━━━━━ EXTRAIT DU TEXTE
L’intention du législateur dans sa loi du 12 mai 2009 était de scinder les deux instances, en divorce et en liquidation, le juge aux affaires familiales vidant sa saisine au moment du prononcé du divorce, et ce pour favoriser le partage amiable.

Selon la circulaire du 16 juin 2010, qui n’a aucune valeur normative, seule une assignation en partage peut saisir le juge aux fins d’un partage judiciaire.

Le juge vidant sa saisine en prononçant le divorce ne peut en effet désigner un notaire aux fins de procéder aux opérations de liquidation et de partage des intérêts patrimoniaux des époux, ni commettre un juge.

Le juge ne peut donc être saisi que par une assignation contenant un descriptif sommaire du patrimoine à partager et préciser les intentions du demandeur quant à la répartition des biens, ainsi que les diligences entreprises en vue de parvenir à un partage amiable (art. 1360 du CPC).

Il ne peut être saisi par un procès-verbal de difficultés établi par un notaire, puisque le prononcé du divorce vide, selon la circulaire, la saisine du juge aux affaires familiales et ouvre obligatoirement une phase de partage amiable.
━━━━━━━━━━
━━━━━ MATÉRIEL FOURNI
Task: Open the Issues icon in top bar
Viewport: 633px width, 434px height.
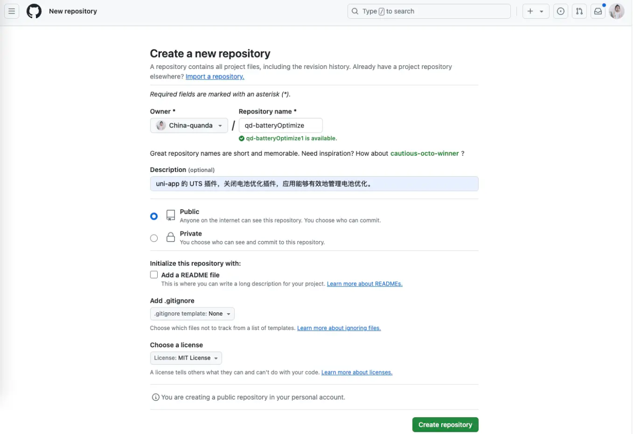Action: (x=560, y=11)
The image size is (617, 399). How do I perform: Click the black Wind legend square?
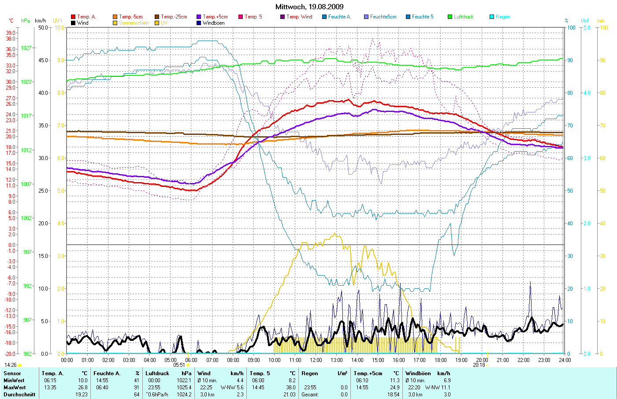pos(73,23)
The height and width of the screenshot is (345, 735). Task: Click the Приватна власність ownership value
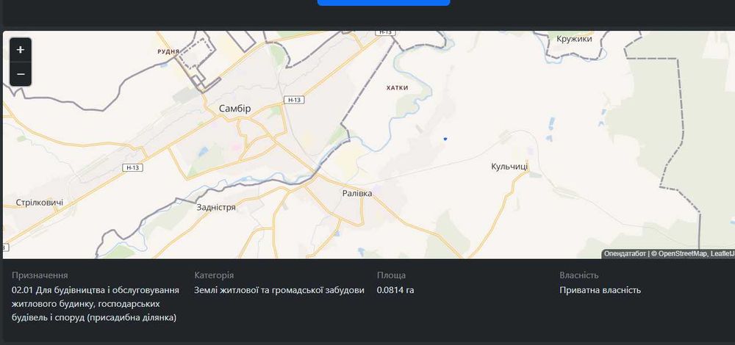600,290
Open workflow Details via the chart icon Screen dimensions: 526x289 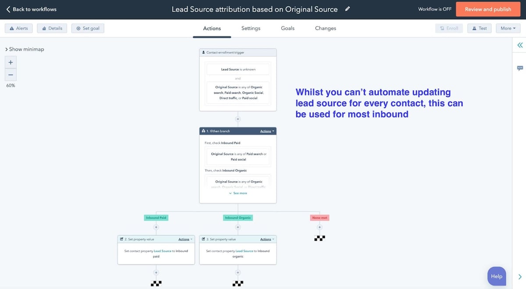click(44, 28)
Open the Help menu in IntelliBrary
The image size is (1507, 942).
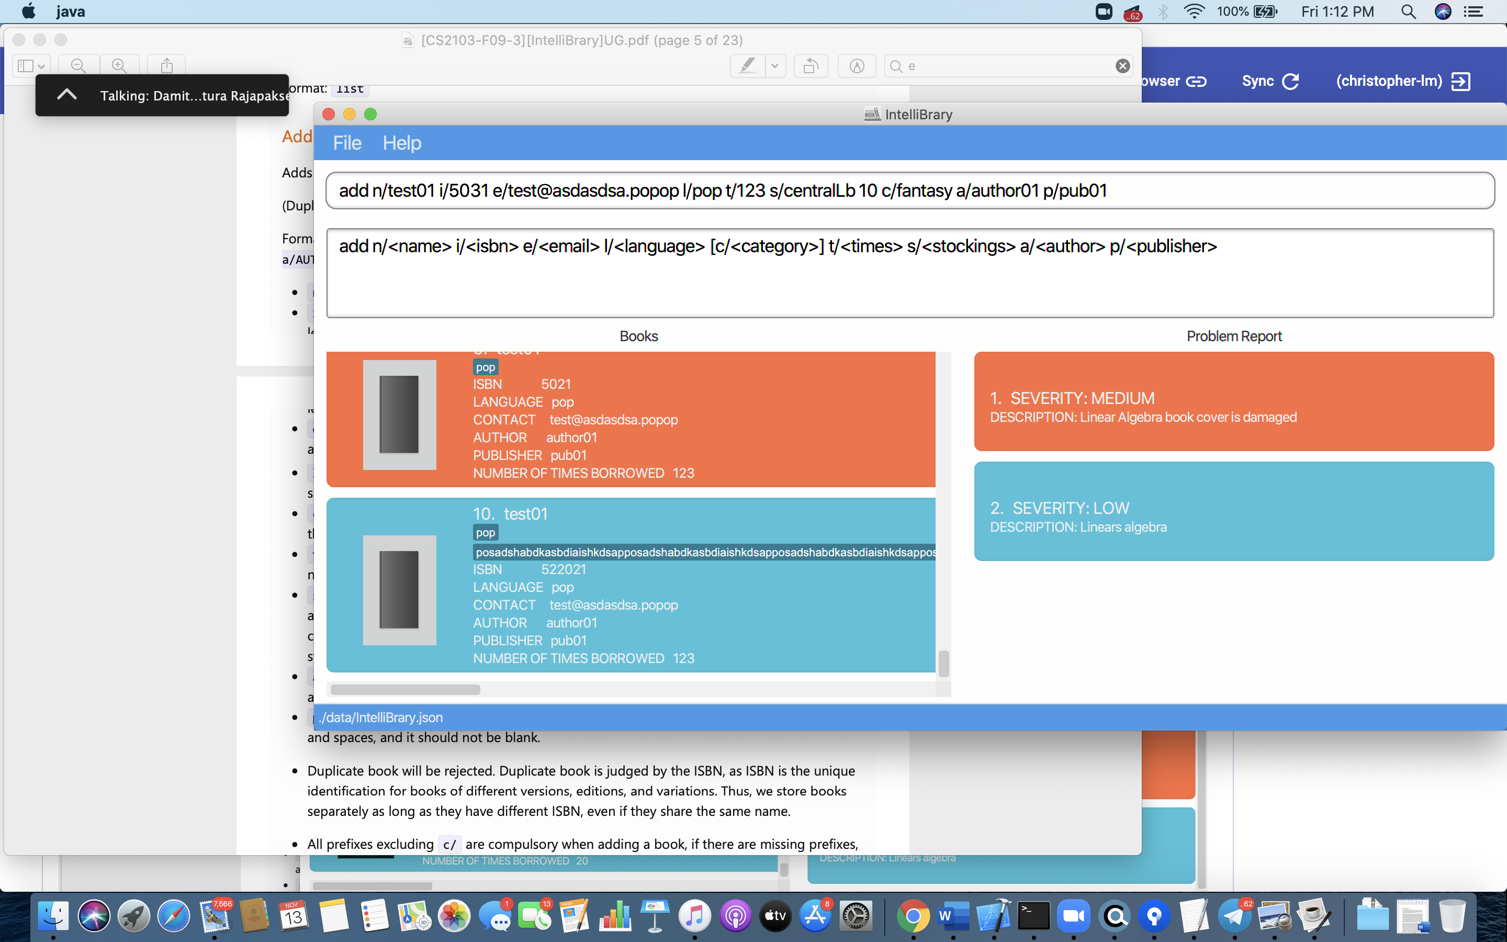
━━━━━━━━━━
CONSIGNES:
#1 D'après le texte sur le partage des biens après un divorce, quelle valeur normative a la circulaire du 16 juin 2010 ?
#2 Poursuivez le texte sur le partage des biens après un divorce à partir de sa dernière phrase.

RÉPONSES:
#1 Elle n'a aucune valeur normative.

#2
Mais, la Cour de Cassation a donné son interprétation de la loi du 12 mai 2009 en indiquant dans deux arrêts des 12 avril et 7 novembre 2012 que le juge aux affaires familiales devait en même temps qu’il prononce le divorce ordonner le partage de communauté et procéder le cas échéant à la désignation du notaire pour y procéder sur la base de l’article 267 al. 1.

Cependant, la Cour de cassation semble considérer que la désignation d’un notaire, si elle est possible, n’est que facultative.

Elle estime donc que la décision de divorce ouvre la phase de partage judiciaire et que le juge du divorce reste saisi en tant que juge de la liquidation jusqu’à la fin de la procédure de partage, un procès-verbal de difficultés pouvant le saisir d’une contestation.

De ce fait, le juge du divorce n’épuise pas sa saisine par le prononcé du divorce et l’assignation en divorce vaut assignation en partage judiciaire.

En conséquence, compte tenu de l’interprétation qu’en fait la Cour de cassation, le juge aux affaires familiales ne pourrait être saisi que par un procès-verbal de difficultés et non pas par une assignation.

En conclusion, lorsque aucun notaire n’aura été désigné par le jugement de divorce, il sera parfaitement possible de faire délivrer une assignation en partage judiciaire.

Par contre, lorsqu’un notaire aura été désigné, le juge sera saisi de la liquidation par un procès-verbal de difficultés.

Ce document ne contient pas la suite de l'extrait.